Question Two Reflection: Notice the phrase, “with the best of intentions.” I do not believe that therapists or pastors – nor lay people from a biblical or psychological perspective – intend to offer unhelpful (possibly harmful) advice when a life struggle is incorrectly categorized. But even with that benefit of the doubt, let’s look at what happens when we place a given struggle into a category to which it does not belong.
- When we treat meaning of life questions or mental health concerns as problems in living, we communicate, “If you do and believe the right things, then your soul will necessarily be settled. An unsettled soul is a sign of sin or unbelief.”
- When we treat problems in living or mental health concerns as meaning of life issues, we communicate, “If you rightly understand the big picture, then all the details come into focus and individual choices become clear. An unsettled soul reveals that your functional theology is in error or incomplete.”
- When we treat meaning of life questions or problems in living as mental health concerns, we communicate, “Your life struggle is ‘happening to you’ when, in fact, the primary contributor to the struggle is your choices, beliefs, values, or conceptualization of what makes for a satisfying life.” We offer comfort that contributes to passivity in the area(s) that our friend needs to change in order to experience the lasting peace and joy they desire.
If you are intrigued by this post and want to explore these concepts further, I would commend the book Saving Normal where Dr.
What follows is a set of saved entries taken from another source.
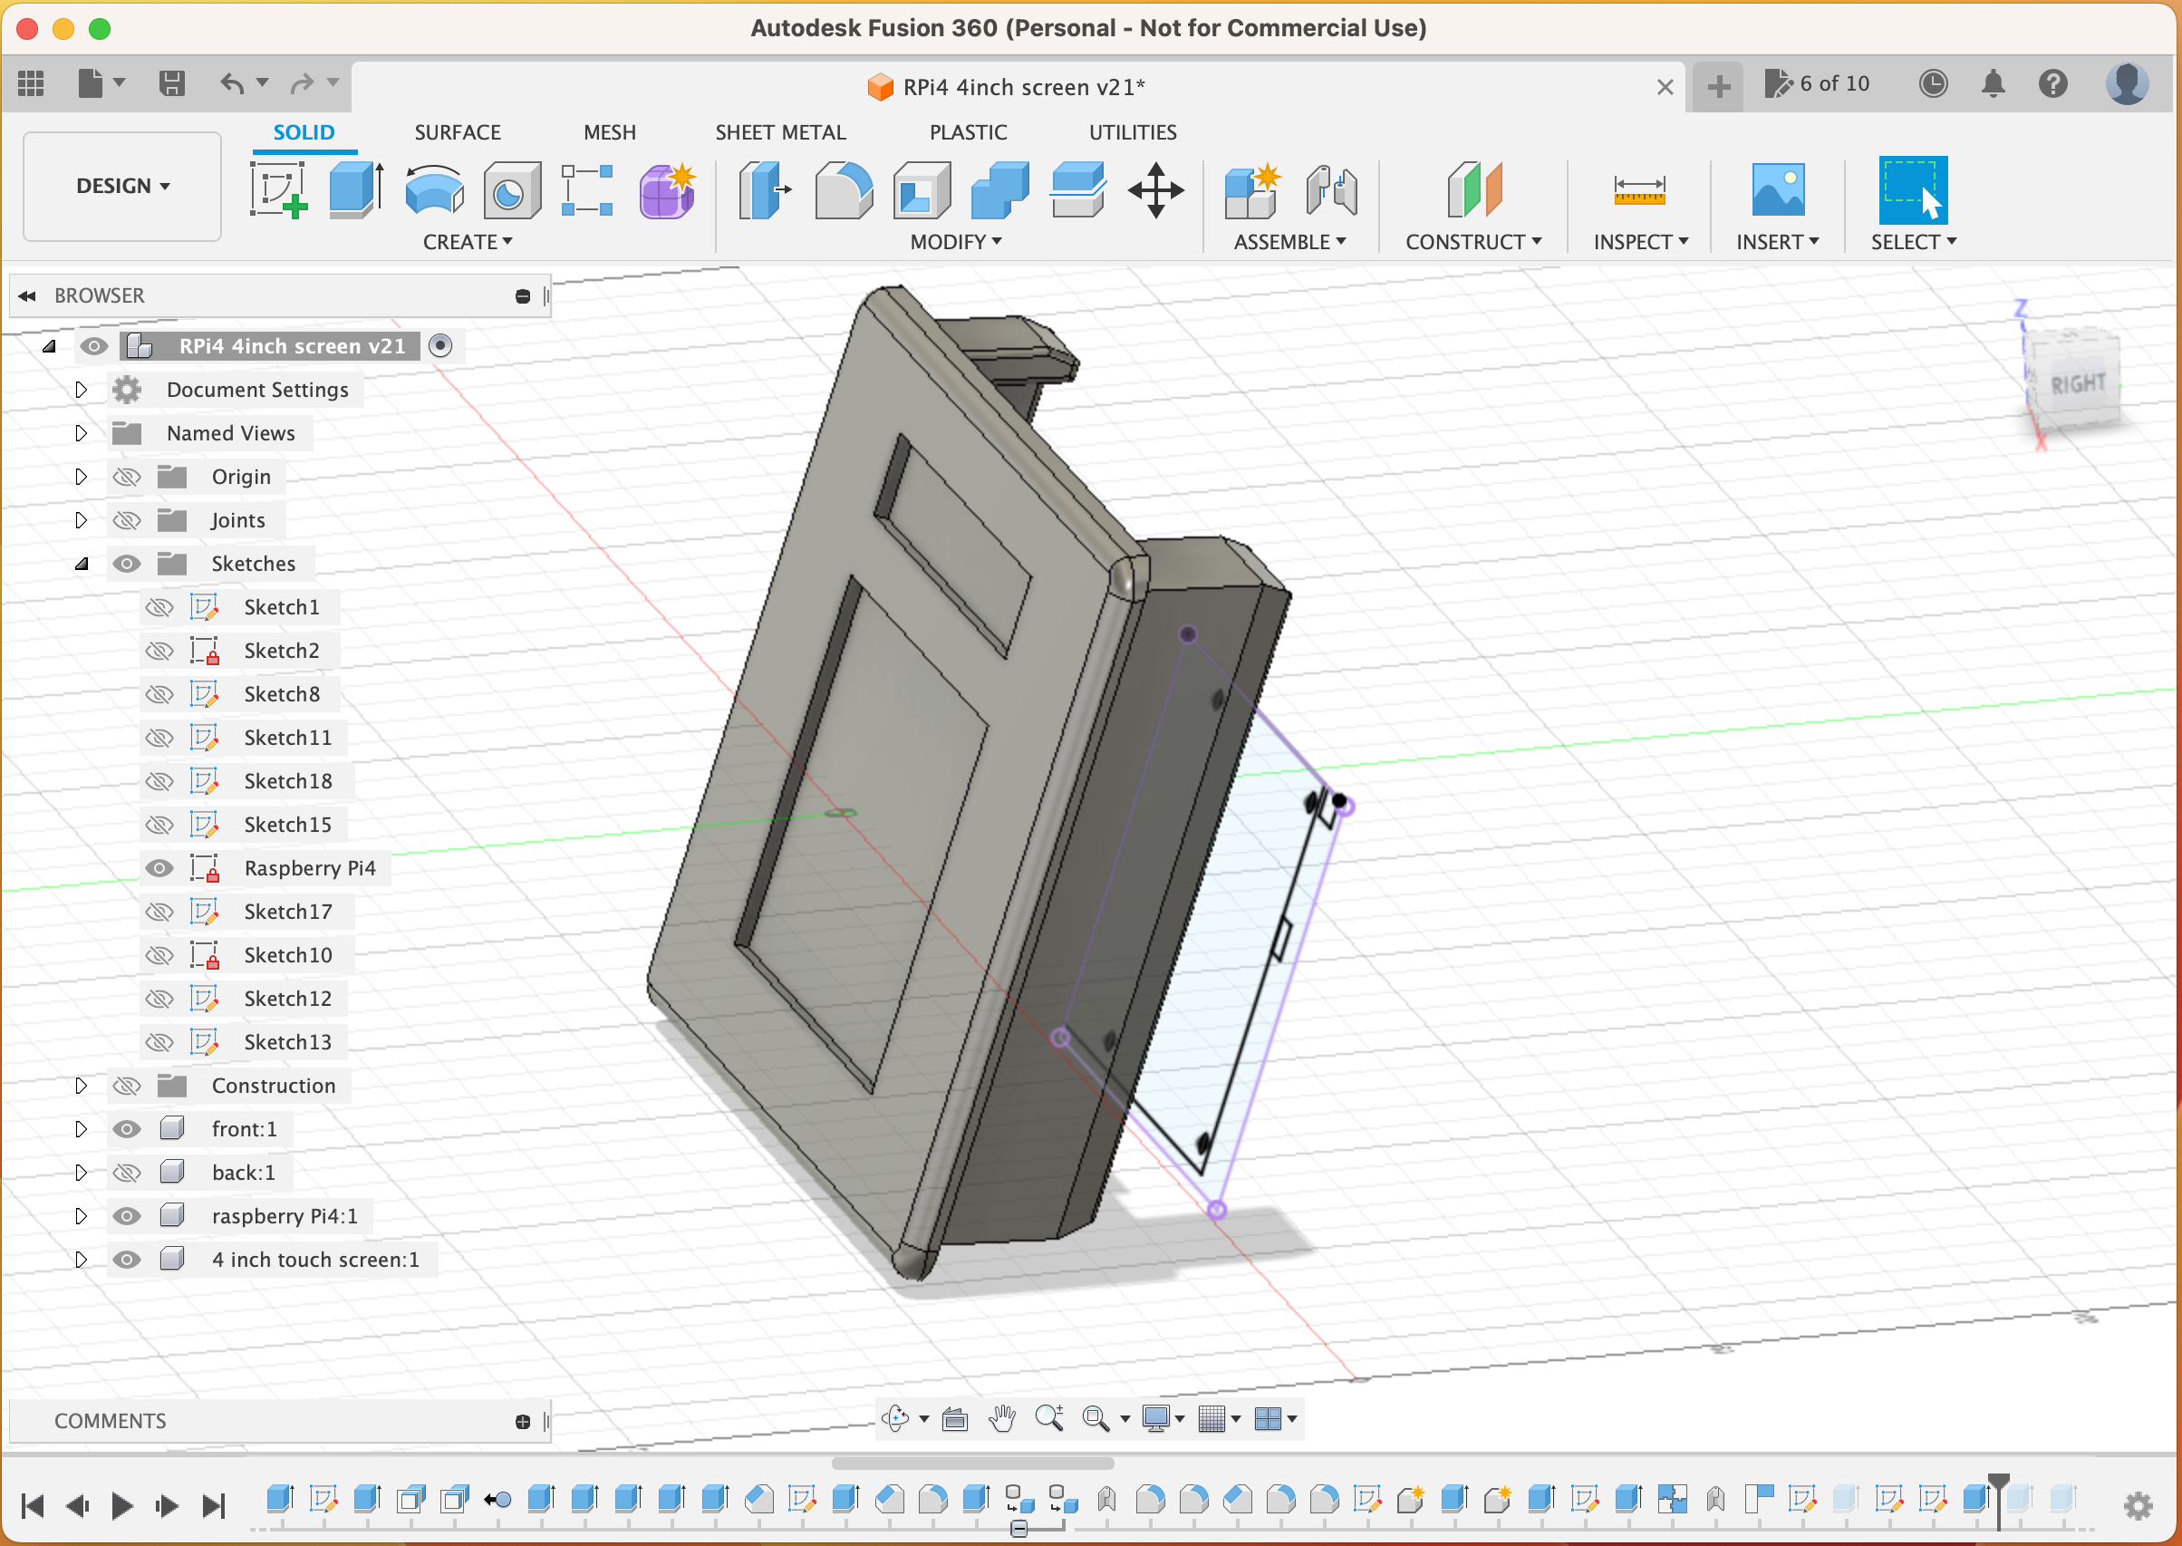Image resolution: width=2182 pixels, height=1546 pixels.
Task: Click the Undo button
Action: point(235,84)
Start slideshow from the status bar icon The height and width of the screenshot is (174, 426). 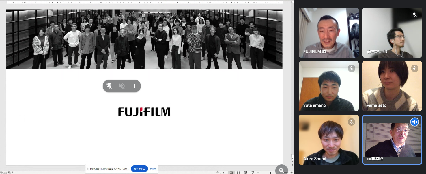pos(253,173)
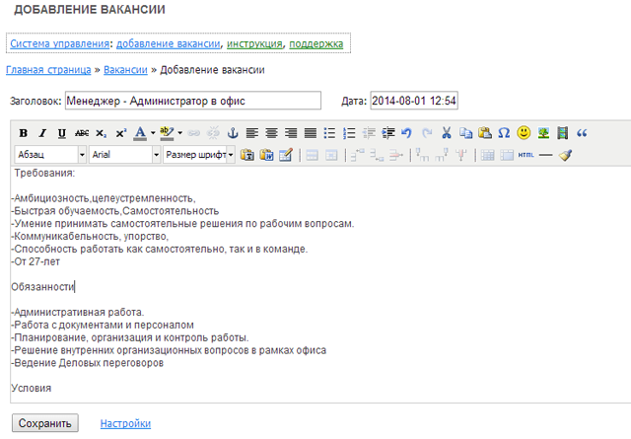Cut selection with the scissors icon
The width and height of the screenshot is (631, 439).
(x=446, y=132)
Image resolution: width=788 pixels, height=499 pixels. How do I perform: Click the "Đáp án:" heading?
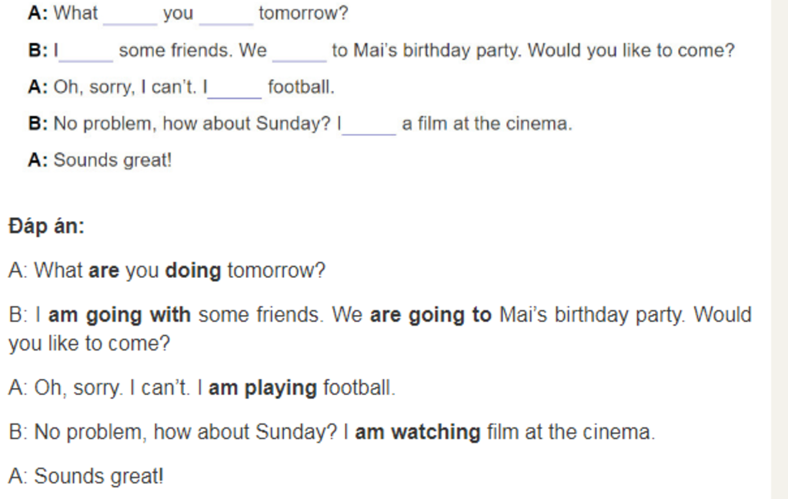[x=47, y=226]
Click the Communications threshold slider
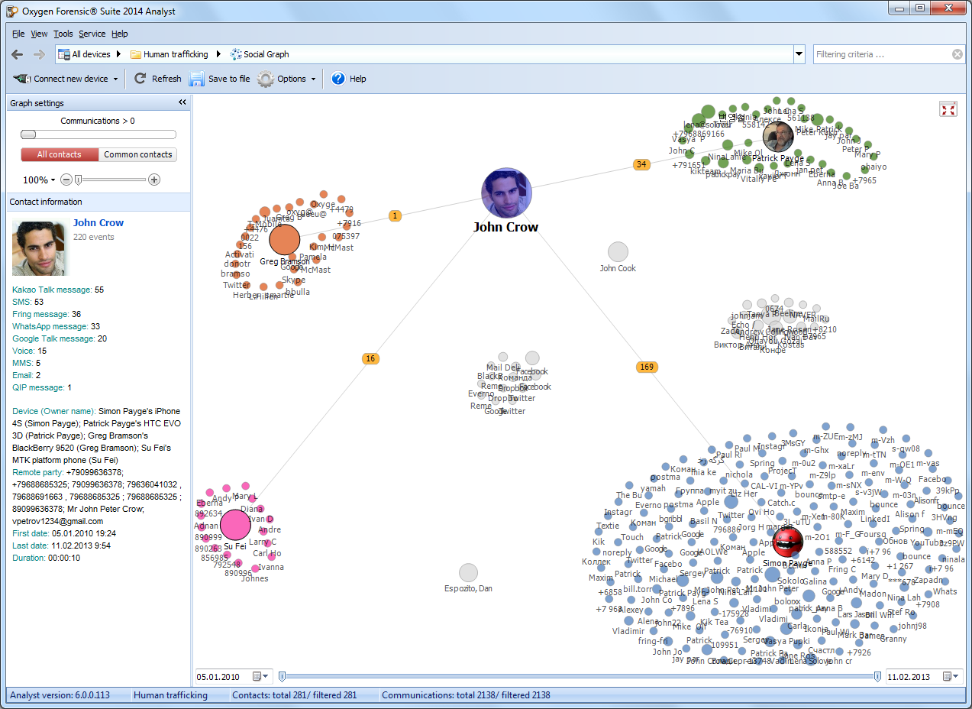972x709 pixels. pos(98,134)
Frances warns against the unintended consequences that have arisen with the over-medicalization of problems in living and meaning of life concerns. If you are intrigued, but not enough to read a 300 page book, consider this post where I interact with the quote below from Saving Normal by Dr. Allen Frances.
“Mental disorders should be diagnosed only when the presentation is clear-cut,
severe, and clearly not going away on its own. The best way to deal with the
everyday problems in living is to solve them directly or to wait them out, not to
medicalize them with psychiatric diagnosis or treat them with a pill. Prematurely
resorting to medication short-circuits the traditional pathways of restorative healing
– seeking support from family, friends, and the community; making needed life
changes, off-loading excessive stress; pursuing hobbies and interests, exercise,
rest, distraction, a change of pace. Overcoming problems on your own normalizes
the situation, teaches new skills, and brings you closer to the people who were
helpful. Taking a pill labels you as different and sick, even if you really aren’t.
Medication is essential when needed to reestablish homeostasis for those who are
suffering from real psychiatric disorder. [However,] Medication interferes with
homeostasis for those who are suffering from the problems of everyday life” (p. 32).
Questions for Reflection
Which of these three types of struggles are you most comfortable counseling? What is an example of when you may have categorized a counselee’s struggle in your area of greatest comfort when that was not the best way to understand their struggle? How do these categories help you discern the best way to serve a new counselee who comes to you for guidance?